PURPOSE We applied laparoscopic pyeloplasty in 10 patients with ureteropelvic junction (UPJ) obstruction. To evaluate the efficiency and safety of this procedure using an endoscopic GIA stapler, the clinical outcomes and our procedures are presented. PATIENTS AND METHODS From August 1996 to March 2003, eight female and two male patients with a mean age of 22.3 years suffering from UPJ obstruction diagnosed by various combinations of ultrasonography, excretory urography, retrograde ureteropyelography, CT, and MRI were treated with laparoscopic dismembered Anderson-Hynes pyeloplasty with resection of a dilated redundant renal pelvis. In six cases, an endoscopic gastrointestinal automatic stapler (Endo-GIA) was used.
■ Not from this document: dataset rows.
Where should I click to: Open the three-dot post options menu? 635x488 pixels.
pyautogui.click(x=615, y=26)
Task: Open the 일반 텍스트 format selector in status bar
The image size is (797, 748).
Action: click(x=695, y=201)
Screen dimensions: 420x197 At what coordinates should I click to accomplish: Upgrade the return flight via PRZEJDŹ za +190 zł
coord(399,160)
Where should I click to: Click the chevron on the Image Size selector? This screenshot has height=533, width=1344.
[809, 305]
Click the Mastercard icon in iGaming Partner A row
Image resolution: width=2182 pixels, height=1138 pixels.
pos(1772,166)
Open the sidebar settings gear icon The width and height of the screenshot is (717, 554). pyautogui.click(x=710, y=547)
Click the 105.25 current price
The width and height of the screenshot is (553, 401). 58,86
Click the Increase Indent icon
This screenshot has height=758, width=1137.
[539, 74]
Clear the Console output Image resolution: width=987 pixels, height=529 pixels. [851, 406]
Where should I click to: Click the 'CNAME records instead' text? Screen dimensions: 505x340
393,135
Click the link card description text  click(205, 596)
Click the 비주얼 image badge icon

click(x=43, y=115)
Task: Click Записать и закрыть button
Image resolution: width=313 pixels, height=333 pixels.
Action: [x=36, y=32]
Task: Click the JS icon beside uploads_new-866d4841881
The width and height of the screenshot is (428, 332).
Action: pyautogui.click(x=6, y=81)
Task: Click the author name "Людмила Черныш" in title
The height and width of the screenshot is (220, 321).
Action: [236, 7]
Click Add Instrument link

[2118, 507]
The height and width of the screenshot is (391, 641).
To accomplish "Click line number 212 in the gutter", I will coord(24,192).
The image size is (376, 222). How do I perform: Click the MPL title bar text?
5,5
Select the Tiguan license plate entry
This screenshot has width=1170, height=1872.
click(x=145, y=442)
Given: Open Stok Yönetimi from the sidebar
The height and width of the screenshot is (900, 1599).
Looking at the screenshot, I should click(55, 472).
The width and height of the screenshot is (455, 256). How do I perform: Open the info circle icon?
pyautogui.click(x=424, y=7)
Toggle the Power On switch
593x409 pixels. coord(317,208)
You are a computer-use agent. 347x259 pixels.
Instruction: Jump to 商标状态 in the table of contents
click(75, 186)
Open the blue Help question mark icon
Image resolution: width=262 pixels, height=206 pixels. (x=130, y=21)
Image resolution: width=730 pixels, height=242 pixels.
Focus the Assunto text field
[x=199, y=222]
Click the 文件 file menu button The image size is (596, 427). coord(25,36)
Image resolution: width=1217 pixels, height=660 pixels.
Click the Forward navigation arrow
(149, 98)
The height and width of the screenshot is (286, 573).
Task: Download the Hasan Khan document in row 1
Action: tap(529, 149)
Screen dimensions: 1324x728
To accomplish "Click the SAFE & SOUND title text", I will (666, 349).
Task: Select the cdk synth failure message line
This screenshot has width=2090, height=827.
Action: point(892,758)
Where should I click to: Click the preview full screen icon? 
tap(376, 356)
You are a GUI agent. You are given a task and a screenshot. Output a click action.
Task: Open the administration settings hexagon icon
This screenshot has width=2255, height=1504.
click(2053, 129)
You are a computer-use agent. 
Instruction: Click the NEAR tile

The procedure was performed via an extraperitoneal approach in two cases and a transperitoneal approach in eight. RESULTS Laparoscopic pyeloplasty was successful in all patients, including the six treated using an Endo- GIA stapler. The mean operating time was 291 minutes, and the mean anastomotic time was 105 minutes, with a mean estimated blood loss of 44 mL. Postoperative complications occurred in five cases: anastomotic urinary leakage in two and pyelonephritis in three. The mean time to full convalescence in the entire series was 22 days. No urolithiasis occurred in the patients treated with the Endo-GIA stapler during the follow-up period of 2 to 76 (mean 22) months. CONCLUSIONS Laparoscopic dismembered pyeloplasty including the Endo-GIA stapler technique is an efficient and safe procedure that provides excellent results for extrinsic or complicated UPJ stenosis. The risk of stone formation has not yet been determined.